[可用数据行]
########################################

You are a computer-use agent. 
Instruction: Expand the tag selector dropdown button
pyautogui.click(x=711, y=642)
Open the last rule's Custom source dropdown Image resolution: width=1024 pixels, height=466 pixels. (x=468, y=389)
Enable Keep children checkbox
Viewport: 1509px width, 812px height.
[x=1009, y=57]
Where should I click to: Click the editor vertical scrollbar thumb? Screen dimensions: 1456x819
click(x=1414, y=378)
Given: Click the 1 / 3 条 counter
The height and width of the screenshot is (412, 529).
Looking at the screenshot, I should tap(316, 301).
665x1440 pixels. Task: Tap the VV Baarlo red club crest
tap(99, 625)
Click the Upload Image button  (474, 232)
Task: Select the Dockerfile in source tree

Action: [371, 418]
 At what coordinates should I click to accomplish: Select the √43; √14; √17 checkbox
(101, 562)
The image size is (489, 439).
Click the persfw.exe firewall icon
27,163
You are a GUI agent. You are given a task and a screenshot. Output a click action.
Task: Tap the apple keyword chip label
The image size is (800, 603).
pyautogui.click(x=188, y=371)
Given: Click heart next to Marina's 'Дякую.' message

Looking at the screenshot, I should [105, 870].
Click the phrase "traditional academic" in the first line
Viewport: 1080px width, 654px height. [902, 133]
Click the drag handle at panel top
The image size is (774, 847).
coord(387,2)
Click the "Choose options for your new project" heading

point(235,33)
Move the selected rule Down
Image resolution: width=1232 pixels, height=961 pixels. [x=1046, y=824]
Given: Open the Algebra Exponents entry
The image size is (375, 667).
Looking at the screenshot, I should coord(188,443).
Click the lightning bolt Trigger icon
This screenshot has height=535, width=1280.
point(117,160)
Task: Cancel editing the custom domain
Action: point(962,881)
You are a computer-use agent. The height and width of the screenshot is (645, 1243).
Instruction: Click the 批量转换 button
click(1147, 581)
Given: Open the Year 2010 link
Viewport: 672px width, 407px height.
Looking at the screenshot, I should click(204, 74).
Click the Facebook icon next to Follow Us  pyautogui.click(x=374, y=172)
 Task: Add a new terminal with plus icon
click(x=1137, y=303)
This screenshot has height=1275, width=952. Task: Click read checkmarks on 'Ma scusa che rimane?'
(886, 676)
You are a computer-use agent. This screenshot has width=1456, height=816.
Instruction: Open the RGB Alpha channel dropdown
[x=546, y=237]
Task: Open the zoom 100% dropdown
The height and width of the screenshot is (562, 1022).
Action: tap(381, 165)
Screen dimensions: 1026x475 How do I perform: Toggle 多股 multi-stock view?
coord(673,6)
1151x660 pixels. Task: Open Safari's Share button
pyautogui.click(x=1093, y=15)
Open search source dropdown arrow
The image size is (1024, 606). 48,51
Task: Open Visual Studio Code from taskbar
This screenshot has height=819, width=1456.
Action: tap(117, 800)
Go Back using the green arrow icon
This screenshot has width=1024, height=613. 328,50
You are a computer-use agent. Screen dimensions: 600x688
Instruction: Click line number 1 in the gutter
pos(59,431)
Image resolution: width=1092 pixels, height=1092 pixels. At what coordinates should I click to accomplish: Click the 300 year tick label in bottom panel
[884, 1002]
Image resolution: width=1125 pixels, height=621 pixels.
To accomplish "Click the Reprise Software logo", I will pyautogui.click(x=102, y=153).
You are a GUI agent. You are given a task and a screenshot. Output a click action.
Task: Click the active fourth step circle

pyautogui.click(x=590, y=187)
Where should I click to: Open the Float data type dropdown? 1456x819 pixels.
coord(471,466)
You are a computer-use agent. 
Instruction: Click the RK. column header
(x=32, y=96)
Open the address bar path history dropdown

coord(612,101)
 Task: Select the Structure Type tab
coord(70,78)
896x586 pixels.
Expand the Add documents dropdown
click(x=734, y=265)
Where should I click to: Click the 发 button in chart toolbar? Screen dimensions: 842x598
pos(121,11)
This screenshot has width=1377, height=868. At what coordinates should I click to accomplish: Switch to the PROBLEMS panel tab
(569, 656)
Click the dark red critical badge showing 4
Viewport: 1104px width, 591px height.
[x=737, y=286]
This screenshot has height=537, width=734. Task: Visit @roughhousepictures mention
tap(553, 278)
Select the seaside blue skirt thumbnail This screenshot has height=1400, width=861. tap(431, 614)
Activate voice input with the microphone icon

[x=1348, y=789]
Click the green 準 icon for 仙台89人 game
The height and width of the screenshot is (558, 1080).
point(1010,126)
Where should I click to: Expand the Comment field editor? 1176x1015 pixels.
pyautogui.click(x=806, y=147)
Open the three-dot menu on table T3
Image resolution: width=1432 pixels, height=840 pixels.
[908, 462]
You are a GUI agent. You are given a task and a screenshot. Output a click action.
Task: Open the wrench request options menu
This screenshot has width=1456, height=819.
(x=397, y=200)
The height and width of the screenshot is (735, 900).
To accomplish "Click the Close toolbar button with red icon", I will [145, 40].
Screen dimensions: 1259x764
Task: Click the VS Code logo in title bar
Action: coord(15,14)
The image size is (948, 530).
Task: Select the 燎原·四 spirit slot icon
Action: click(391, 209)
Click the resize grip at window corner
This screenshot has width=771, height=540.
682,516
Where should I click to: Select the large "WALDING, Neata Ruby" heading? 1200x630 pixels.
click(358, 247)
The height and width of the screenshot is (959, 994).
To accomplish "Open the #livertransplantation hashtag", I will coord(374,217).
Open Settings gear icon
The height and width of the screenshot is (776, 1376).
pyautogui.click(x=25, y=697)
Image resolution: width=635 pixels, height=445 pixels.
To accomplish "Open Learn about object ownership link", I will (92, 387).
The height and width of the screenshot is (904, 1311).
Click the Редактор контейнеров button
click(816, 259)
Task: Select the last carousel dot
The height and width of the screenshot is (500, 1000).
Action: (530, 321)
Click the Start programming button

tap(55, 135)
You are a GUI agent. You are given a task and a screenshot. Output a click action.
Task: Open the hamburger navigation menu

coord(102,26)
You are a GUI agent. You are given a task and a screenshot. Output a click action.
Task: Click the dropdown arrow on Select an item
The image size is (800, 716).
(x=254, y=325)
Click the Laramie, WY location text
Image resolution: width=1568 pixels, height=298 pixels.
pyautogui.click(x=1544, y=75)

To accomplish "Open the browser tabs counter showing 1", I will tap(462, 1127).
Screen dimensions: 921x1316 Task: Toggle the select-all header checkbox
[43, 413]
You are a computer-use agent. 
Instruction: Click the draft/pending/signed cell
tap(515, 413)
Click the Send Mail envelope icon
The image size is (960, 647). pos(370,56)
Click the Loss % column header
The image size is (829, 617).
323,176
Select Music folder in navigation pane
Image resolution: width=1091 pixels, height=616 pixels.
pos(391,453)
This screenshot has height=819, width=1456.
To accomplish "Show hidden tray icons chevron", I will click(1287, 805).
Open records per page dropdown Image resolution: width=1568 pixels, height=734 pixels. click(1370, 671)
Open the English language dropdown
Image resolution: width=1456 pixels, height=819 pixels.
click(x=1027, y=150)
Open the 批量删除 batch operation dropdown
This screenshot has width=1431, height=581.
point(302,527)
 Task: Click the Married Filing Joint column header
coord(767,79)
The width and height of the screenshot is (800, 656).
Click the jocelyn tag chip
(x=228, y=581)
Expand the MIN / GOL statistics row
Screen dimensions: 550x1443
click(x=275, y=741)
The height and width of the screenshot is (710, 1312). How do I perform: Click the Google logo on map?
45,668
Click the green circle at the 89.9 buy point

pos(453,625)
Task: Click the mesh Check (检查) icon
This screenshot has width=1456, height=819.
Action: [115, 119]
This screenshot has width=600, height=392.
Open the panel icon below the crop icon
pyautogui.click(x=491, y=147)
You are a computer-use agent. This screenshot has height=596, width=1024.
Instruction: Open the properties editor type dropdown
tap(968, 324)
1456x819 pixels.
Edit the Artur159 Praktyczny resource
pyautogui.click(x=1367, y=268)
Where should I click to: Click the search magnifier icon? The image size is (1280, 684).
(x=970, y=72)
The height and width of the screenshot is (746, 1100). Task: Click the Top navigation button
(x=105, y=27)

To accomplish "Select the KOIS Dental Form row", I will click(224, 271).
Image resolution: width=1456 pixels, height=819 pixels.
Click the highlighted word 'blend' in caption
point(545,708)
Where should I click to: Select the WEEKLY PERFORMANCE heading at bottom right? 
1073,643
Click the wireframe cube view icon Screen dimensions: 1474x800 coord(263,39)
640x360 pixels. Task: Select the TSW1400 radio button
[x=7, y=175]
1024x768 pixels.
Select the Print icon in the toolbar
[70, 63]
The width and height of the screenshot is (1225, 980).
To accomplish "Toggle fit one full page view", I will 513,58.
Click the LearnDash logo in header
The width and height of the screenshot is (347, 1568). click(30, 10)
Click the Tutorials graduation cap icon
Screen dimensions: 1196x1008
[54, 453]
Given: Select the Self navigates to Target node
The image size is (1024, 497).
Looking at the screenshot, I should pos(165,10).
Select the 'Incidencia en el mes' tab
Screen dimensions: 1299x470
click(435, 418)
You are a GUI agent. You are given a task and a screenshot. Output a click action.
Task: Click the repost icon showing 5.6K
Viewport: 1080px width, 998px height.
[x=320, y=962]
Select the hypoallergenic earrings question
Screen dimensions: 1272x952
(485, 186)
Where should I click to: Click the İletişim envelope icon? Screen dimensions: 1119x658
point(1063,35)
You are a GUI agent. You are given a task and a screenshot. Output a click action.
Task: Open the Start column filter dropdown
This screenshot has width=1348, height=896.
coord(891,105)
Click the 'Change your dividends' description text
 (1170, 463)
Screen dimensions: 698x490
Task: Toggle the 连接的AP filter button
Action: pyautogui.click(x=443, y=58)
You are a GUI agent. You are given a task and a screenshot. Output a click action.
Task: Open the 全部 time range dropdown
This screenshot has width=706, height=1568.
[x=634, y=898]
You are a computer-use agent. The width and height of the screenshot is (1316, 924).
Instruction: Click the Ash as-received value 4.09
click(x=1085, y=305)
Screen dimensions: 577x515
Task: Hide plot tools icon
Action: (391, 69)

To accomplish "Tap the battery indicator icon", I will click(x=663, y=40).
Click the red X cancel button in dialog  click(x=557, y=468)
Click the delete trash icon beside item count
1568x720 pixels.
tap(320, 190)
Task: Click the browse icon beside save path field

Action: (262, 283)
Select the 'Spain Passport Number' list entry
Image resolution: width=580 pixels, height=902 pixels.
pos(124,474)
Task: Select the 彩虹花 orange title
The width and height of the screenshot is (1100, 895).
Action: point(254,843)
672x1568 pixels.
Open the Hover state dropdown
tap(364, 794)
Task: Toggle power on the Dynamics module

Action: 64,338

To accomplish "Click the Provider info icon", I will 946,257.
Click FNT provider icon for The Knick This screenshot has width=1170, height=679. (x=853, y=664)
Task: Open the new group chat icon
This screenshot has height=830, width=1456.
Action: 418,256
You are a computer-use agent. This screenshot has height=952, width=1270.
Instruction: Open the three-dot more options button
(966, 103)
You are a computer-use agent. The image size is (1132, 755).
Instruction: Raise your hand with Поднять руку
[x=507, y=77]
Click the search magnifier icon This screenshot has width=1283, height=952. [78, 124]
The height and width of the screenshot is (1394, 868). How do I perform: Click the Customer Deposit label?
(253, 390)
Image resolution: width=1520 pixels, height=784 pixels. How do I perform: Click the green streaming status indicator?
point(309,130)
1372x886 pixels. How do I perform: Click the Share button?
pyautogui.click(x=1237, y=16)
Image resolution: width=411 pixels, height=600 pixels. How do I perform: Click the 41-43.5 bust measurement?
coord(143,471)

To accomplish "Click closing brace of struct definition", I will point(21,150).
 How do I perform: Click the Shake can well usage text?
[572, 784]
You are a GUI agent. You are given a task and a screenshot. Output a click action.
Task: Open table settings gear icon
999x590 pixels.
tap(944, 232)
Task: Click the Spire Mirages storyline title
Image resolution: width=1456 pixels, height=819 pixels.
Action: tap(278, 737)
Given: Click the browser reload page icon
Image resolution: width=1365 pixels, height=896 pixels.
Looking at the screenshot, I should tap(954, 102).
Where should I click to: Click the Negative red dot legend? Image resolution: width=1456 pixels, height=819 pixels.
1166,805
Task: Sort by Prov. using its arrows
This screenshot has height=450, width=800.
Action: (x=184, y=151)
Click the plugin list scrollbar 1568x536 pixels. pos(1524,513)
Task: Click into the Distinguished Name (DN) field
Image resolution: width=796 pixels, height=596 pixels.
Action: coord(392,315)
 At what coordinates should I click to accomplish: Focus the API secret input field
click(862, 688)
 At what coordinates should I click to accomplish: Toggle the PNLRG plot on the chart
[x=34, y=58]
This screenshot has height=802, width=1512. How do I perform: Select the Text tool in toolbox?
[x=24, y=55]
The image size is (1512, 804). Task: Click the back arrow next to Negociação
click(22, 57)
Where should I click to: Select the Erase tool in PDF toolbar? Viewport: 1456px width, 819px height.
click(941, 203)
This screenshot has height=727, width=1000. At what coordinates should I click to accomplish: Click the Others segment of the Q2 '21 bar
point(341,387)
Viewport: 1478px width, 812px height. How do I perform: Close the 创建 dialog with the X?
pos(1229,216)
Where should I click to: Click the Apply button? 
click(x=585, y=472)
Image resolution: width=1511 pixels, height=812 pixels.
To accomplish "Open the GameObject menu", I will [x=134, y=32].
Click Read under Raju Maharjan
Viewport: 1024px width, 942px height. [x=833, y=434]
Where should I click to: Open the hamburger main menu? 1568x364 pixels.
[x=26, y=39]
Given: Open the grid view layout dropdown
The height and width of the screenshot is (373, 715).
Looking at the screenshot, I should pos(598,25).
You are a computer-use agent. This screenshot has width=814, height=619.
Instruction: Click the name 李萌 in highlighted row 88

########################################

[任务要求]
请逐字引用从包含“You are a computer-use agent. The width”的那一行起，到包含“pos(124,474)”的那一行止的全部文字，首尾两行都包括在内。

[结果]
You are a computer-use agent. The width and height of the screenshot is (1316, 924).
Instruction: Click the Ash as-received value 4.09
click(x=1085, y=305)
Screen dimensions: 577x515
Task: Hide plot tools icon
Action: (391, 69)

To accomplish "Tap the battery indicator icon", I will click(x=663, y=40).
Click the red X cancel button in dialog  click(x=557, y=468)
Click the delete trash icon beside item count
1568x720 pixels.
tap(320, 190)
Task: Click the browse icon beside save path field

Action: (262, 283)
Select the 'Spain Passport Number' list entry
Image resolution: width=580 pixels, height=902 pixels.
pos(124,474)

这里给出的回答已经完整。